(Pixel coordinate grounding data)

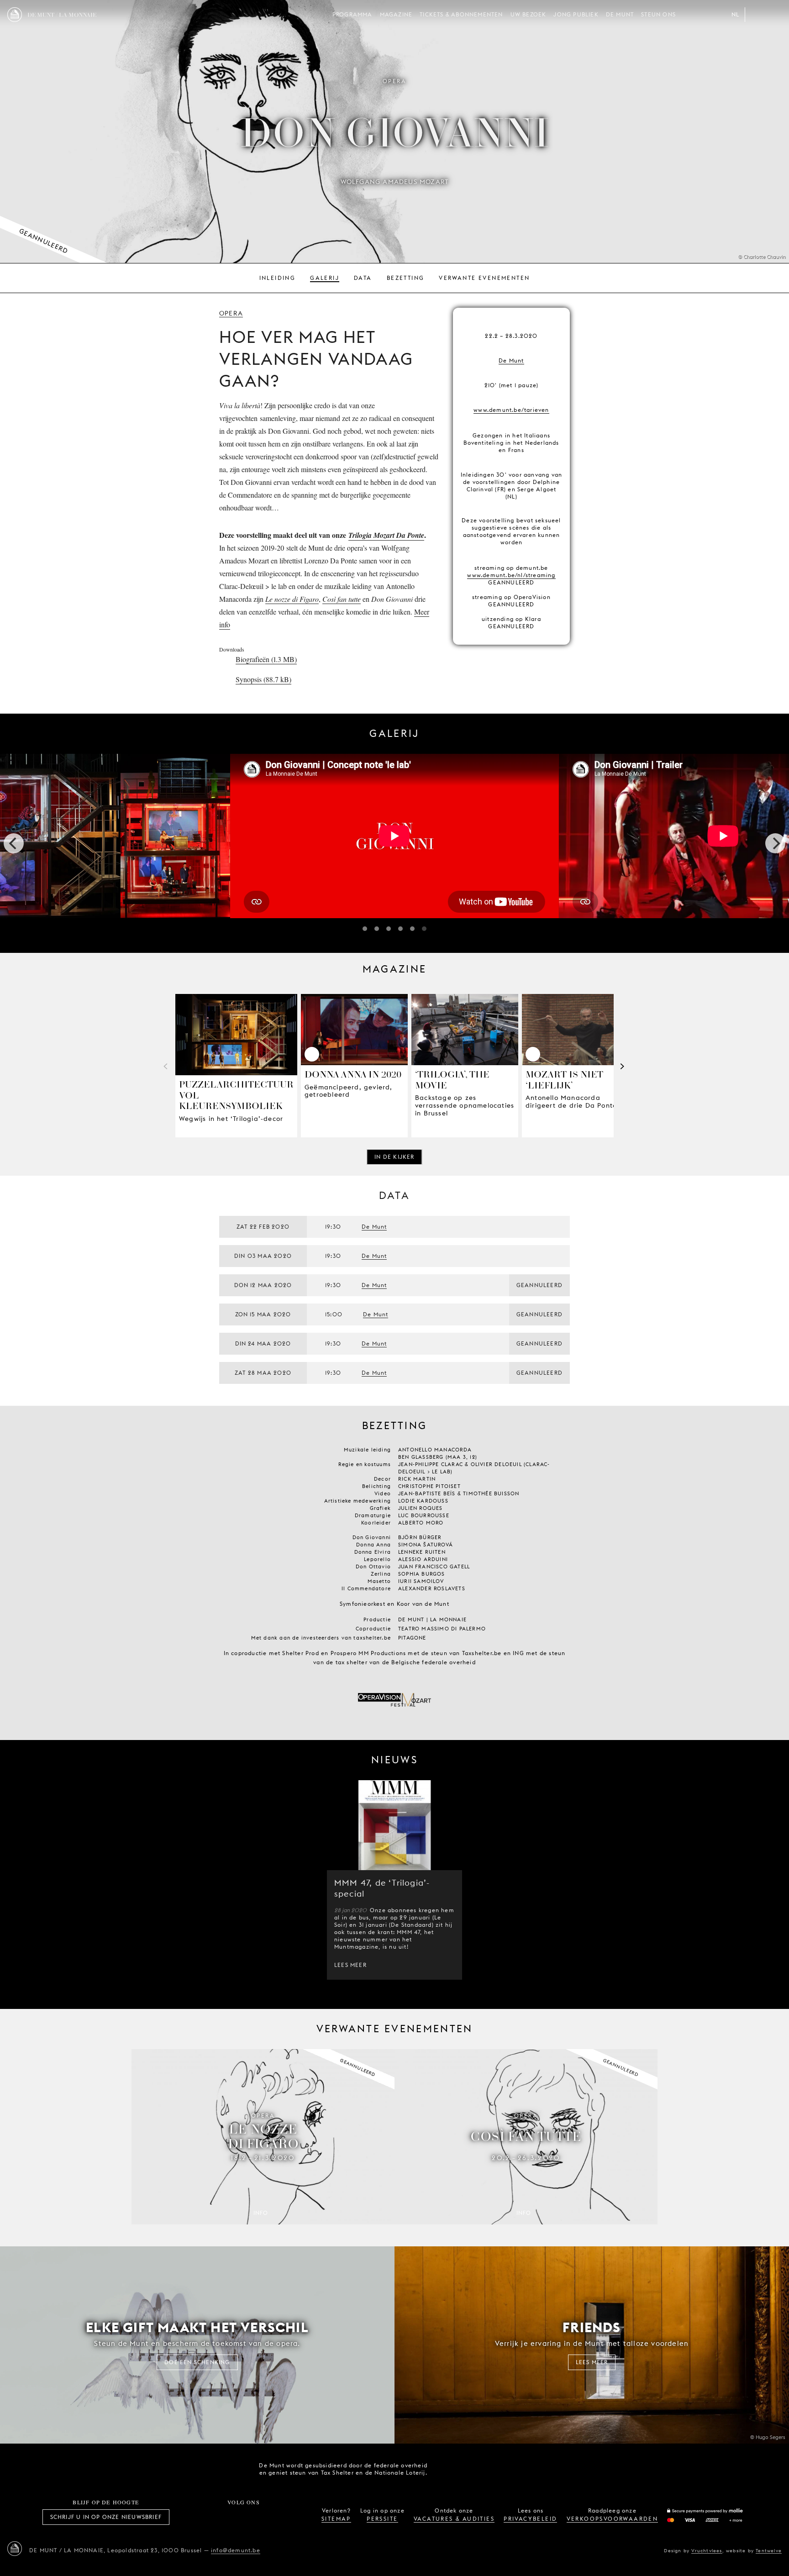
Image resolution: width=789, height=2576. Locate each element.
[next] (775, 843)
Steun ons (658, 14)
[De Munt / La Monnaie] (14, 2548)
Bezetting (406, 277)
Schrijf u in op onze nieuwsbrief (106, 2516)
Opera (231, 313)
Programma (352, 14)
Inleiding (277, 277)
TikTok (233, 2517)
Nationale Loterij (499, 2469)
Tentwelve (769, 2550)
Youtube (254, 2517)
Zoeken (774, 14)
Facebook (193, 2517)
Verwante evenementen (484, 277)
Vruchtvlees (706, 2550)
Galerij (324, 277)
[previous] (14, 843)
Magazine (396, 14)
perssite (382, 2518)
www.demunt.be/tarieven (511, 409)
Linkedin (294, 2517)
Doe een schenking (197, 2362)
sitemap (336, 2518)
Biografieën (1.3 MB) (266, 659)
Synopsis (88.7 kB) (263, 679)
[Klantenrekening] (756, 14)
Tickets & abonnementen (461, 14)
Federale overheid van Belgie (447, 2468)
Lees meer (350, 1964)
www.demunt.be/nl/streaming (511, 575)
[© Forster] (394, 843)
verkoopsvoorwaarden (612, 2518)
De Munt (620, 14)
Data (363, 277)
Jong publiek (575, 14)
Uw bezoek (528, 14)
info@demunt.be (235, 2550)
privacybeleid (530, 2518)
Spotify (274, 2517)
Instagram (213, 2517)
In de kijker (394, 1156)
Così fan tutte (341, 599)
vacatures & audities (454, 2518)
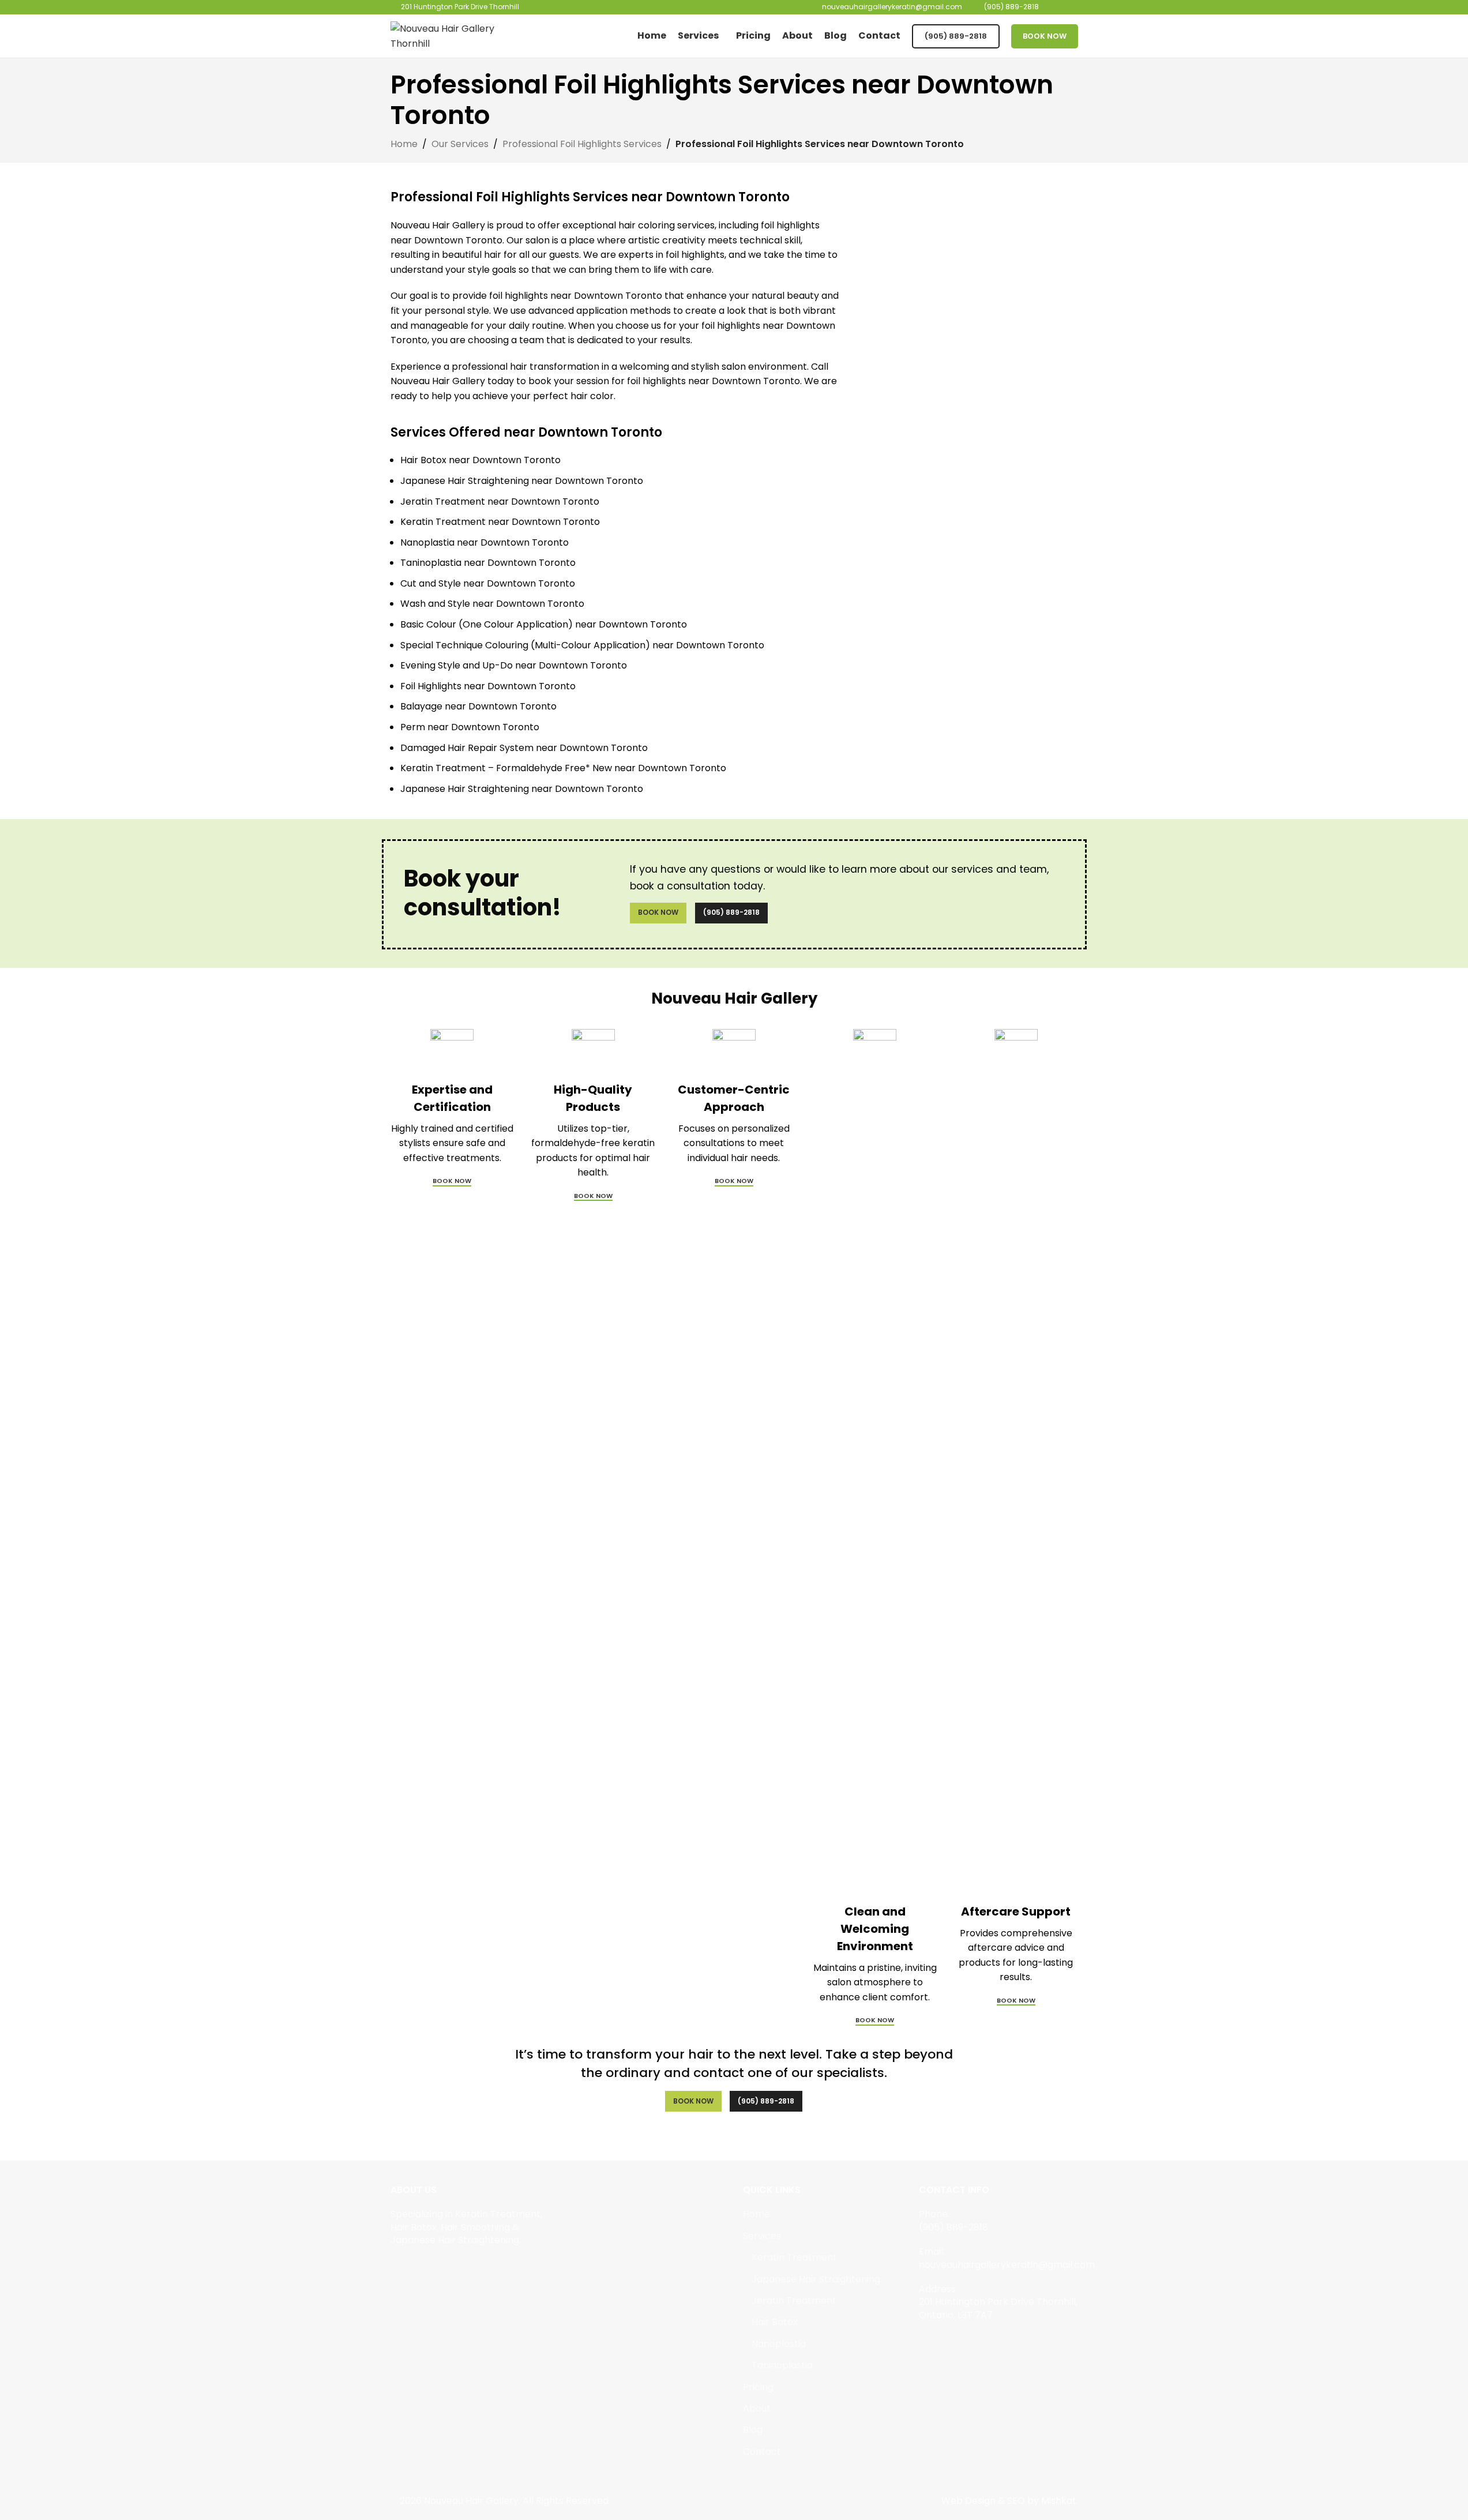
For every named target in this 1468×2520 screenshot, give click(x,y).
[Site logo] (463, 35)
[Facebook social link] (398, 2267)
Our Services (460, 144)
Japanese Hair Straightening (816, 2279)
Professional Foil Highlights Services (582, 144)
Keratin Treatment (794, 2257)
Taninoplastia (782, 2365)
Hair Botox (775, 2322)
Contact (762, 2452)
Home (404, 144)
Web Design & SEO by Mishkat (1008, 2500)
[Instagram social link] (412, 2267)
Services (762, 2236)
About (757, 2408)
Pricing (758, 2387)
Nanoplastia (779, 2344)
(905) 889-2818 (956, 36)
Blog (753, 2430)
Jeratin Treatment (794, 2300)
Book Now (1045, 36)
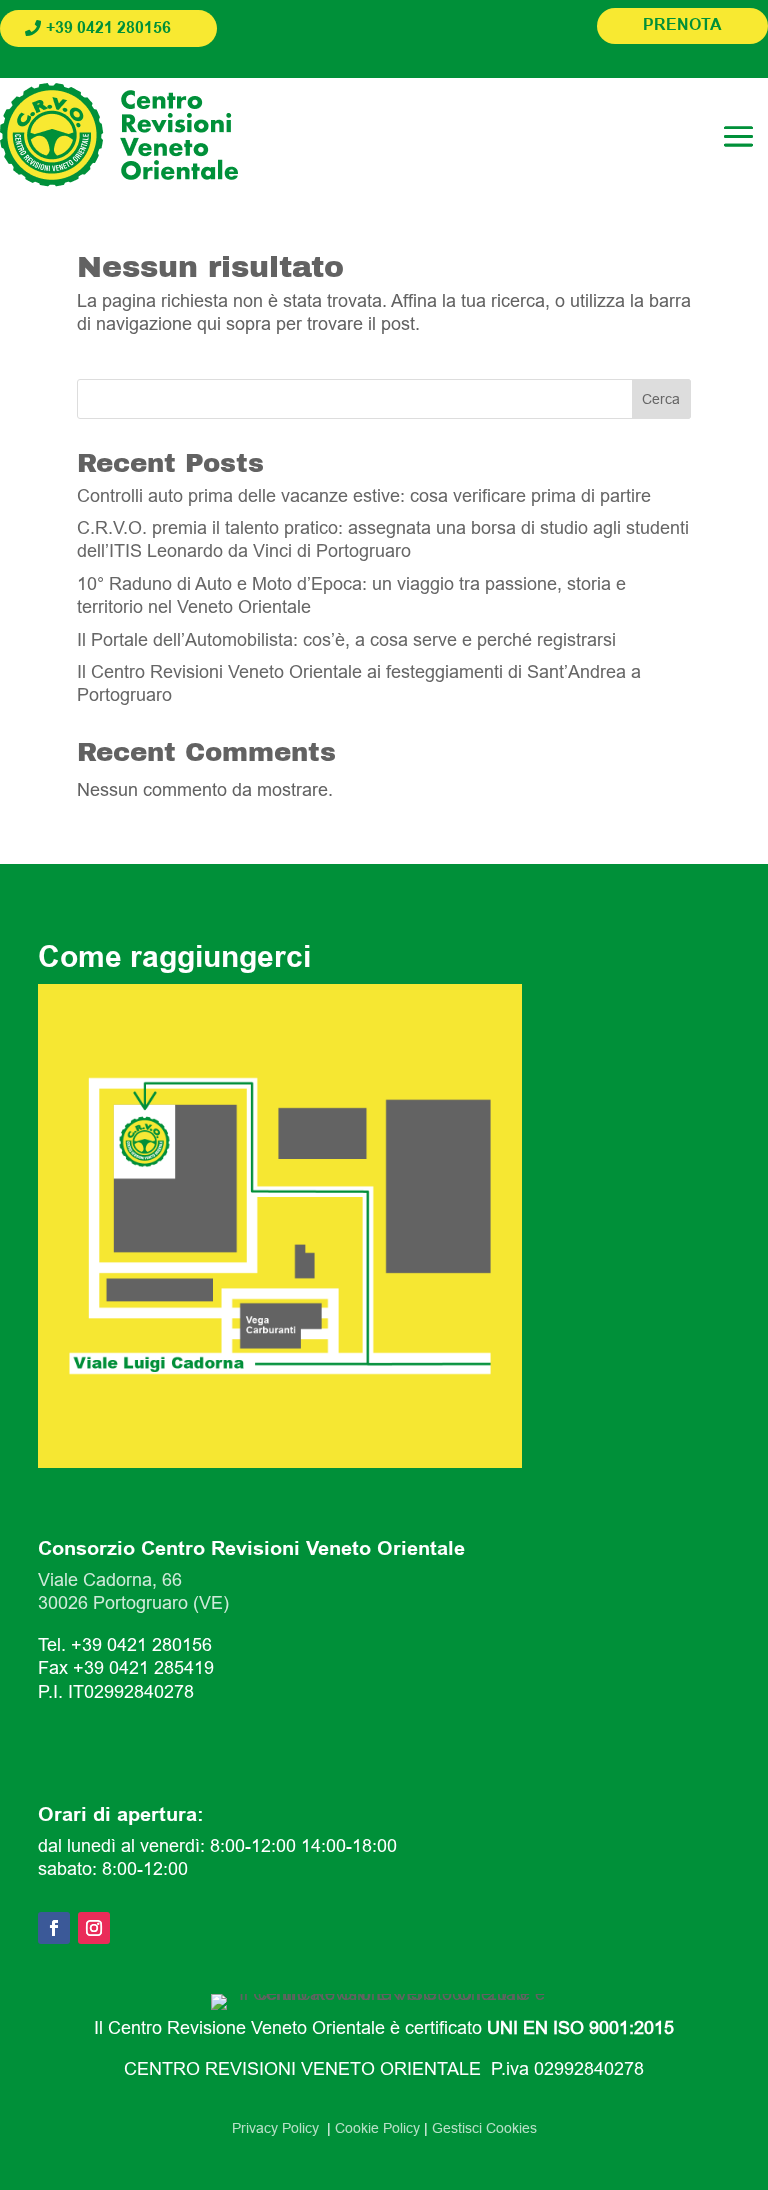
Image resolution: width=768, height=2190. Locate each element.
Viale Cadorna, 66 (110, 1580)
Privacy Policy (279, 2128)
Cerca (661, 399)
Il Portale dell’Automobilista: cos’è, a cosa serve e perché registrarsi (346, 640)
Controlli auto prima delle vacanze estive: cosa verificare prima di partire (364, 496)
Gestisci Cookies (484, 2128)
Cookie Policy (377, 2128)
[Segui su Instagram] (94, 1928)
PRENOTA (682, 25)
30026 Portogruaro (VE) (133, 1603)
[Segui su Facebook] (54, 1928)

- [To do] All entries above are to be reproduced exactly, with no pictures.

- [Exercise result]
Image resolution: width=789, height=2576. Locate each element.
[next] (775, 843)
Steun ons (658, 14)
[De Munt / La Monnaie] (14, 2548)
Bezetting (406, 277)
Schrijf u in op onze nieuwsbrief (106, 2516)
Opera (231, 313)
Programma (352, 14)
Inleiding (277, 277)
TikTok (233, 2517)
Nationale Loterij (499, 2469)
Tentwelve (769, 2550)
Youtube (254, 2517)
Zoeken (774, 14)
Facebook (193, 2517)
Verwante evenementen (484, 277)
Vruchtvlees (706, 2550)
Galerij (324, 277)
[previous] (14, 843)
Magazine (396, 14)
perssite (382, 2518)
www.demunt.be/tarieven (511, 409)
Linkedin (294, 2517)
Doe een schenking (197, 2362)
sitemap (336, 2518)
Biografieën (1.3 MB) (266, 659)
Synopsis (88.7 kB) (263, 679)
[Klantenrekening] (756, 14)
Tickets & abonnementen (461, 14)
Federale overheid van Belgie (447, 2468)
Lees meer (350, 1964)
www.demunt.be/nl/streaming (511, 575)
[© Forster] (394, 843)
verkoopsvoorwaarden (612, 2518)
De Munt (620, 14)
Data (363, 277)
Jong publiek (575, 14)
Uw bezoek (528, 14)
info@demunt.be (235, 2550)
privacybeleid (530, 2518)
Spotify (274, 2517)
Instagram (213, 2517)
In de kijker (394, 1156)
Così fan tutte (341, 599)
vacatures & audities (454, 2518)
For every named target in this 1468×2520 screenshot, give click(x,y).
[Site logo] (463, 35)
[Facebook social link] (398, 2267)
Our Services (460, 144)
Japanese Hair Straightening (816, 2279)
Professional Foil Highlights Services (582, 144)
Keratin Treatment (794, 2257)
Taninoplastia (782, 2365)
Hair Botox (775, 2322)
Contact (762, 2452)
Home (404, 144)
Web Design & SEO by Mishkat (1008, 2500)
[Instagram social link] (412, 2267)
Services (762, 2236)
About (757, 2408)
Pricing (758, 2387)
Nanoplastia (779, 2344)
(905) 889-2818 (956, 36)
Blog (753, 2430)
Jeratin Treatment (794, 2300)
Book Now (1045, 36)
Image resolution: width=768, height=2190. Locate each element.
Viale Cadorna, 66 (110, 1580)
Privacy Policy (279, 2128)
Cerca (661, 399)
Il Portale dell’Automobilista: cos’è, a cosa serve e perché registrarsi (346, 640)
Controlli auto prima delle vacanze estive: cosa verificare prima di partire (364, 496)
Gestisci Cookies (484, 2128)
Cookie Policy (377, 2128)
[Segui su Instagram] (94, 1928)
PRENOTA (682, 25)
30026 Portogruaro (VE) (133, 1603)
[Segui su Facebook] (54, 1928)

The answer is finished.